## PAGE EXTRACT
Hello All,
I am facing an issue while pulling data from SQL Database. It appears that the sequential document population which is based on an ID is sometimes out of the sequence... Let me explain it on an actual example.
My dataset contains around 25k of records. It has transnational data with transaction date as a tracking column. I'm using fingerprint to indicate the _id which is overwritten once the particular set of columns will occur. So here's the sample of my set:
Transaction Date | Status | Area | City | Street | Building |
---|---|---|---|---|---|
01.01.2019 10:00 | NEW | Manhattan | New York | Columbus Ave | 609 |
04.04.2019 12:00 | DELETE | Manhattan | New York | Columbus Ave | 609 |
For fingerprint, I'm using the combination of those columns: Area, City, Street, Building and this is what i have in my _id field.

## DATA EXTRACT
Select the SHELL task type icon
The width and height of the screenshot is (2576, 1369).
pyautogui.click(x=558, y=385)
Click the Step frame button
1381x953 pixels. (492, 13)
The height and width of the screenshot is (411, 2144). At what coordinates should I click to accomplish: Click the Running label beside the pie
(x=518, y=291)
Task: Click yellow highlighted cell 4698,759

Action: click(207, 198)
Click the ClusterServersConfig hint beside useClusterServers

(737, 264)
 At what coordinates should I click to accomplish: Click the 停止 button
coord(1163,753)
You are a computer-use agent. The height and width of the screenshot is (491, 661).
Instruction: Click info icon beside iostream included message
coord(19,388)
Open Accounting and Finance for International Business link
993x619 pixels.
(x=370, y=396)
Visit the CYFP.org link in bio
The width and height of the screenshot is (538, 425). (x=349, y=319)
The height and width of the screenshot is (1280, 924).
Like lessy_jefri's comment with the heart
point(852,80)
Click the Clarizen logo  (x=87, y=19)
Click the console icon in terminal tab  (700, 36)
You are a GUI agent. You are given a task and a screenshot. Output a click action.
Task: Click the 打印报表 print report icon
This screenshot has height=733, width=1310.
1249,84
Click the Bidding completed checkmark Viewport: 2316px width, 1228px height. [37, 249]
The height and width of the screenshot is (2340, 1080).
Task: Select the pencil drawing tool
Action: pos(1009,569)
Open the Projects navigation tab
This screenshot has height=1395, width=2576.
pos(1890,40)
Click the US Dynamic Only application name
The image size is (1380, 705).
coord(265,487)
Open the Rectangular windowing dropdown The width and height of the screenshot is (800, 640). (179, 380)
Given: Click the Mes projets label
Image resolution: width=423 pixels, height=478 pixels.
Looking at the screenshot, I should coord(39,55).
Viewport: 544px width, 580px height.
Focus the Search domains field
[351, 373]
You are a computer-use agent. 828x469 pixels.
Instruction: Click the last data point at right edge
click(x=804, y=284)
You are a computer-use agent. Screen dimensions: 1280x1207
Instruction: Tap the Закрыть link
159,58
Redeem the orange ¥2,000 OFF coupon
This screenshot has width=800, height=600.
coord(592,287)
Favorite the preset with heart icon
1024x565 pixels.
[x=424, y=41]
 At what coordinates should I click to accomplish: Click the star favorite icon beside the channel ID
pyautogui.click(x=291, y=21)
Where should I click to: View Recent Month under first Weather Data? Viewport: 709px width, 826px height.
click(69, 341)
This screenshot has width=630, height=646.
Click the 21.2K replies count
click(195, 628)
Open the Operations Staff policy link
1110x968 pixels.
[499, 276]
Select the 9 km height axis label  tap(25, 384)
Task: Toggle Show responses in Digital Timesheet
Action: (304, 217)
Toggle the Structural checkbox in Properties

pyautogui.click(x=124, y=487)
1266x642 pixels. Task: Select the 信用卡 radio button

## SET TASKS
a: In the SQL forum post, which columns are combined into the fingerprint used for the _id field?
b: Pick up the SQL forum post after its last sentence and keep writing it in the same voice.
The items have nothing to do with the SQL forum post.

## ANSWER SET
a: Area, City, Street, and Building.

b:
Query:
SELECT
Transaction_date, Status, Area, City, Stree, Building
FROM
Buildings
WHERE Transaction_date >= :sql_last_value
ORDER BY Transaction_date ASC
I assume with this logic, only the latest record with 'DELETE' status should be visible in Elasticsearch. Yet, that's not the case. I tried to reload the entire set few times, and it's almost always 'NEW' that persists in my index. I tried to narrow it down to just those two using my query, and removed the tracking_column setup to see what happens if Logstash will reload the entire set each time, and the result is also mostrly 'NEW'. Sometimes 'DELETE' persist but usually after next pipieline run, it get's back to 'DELETE'.
Here's my config:
input {
jdbc {
jdbc_driver_library => "/usr/share/logstash/lib/drivers/sqljdbc42.jar"
jdbc_driver_class => "com.microsoft.sqlserver.jdbc.SQLServerDriver"
jdbc_connection_string => "jdbc:sqlserver://sql:1433"
jdbc_user => "user"
jdbc_password => "password"
schedule => "*/5 * * * *"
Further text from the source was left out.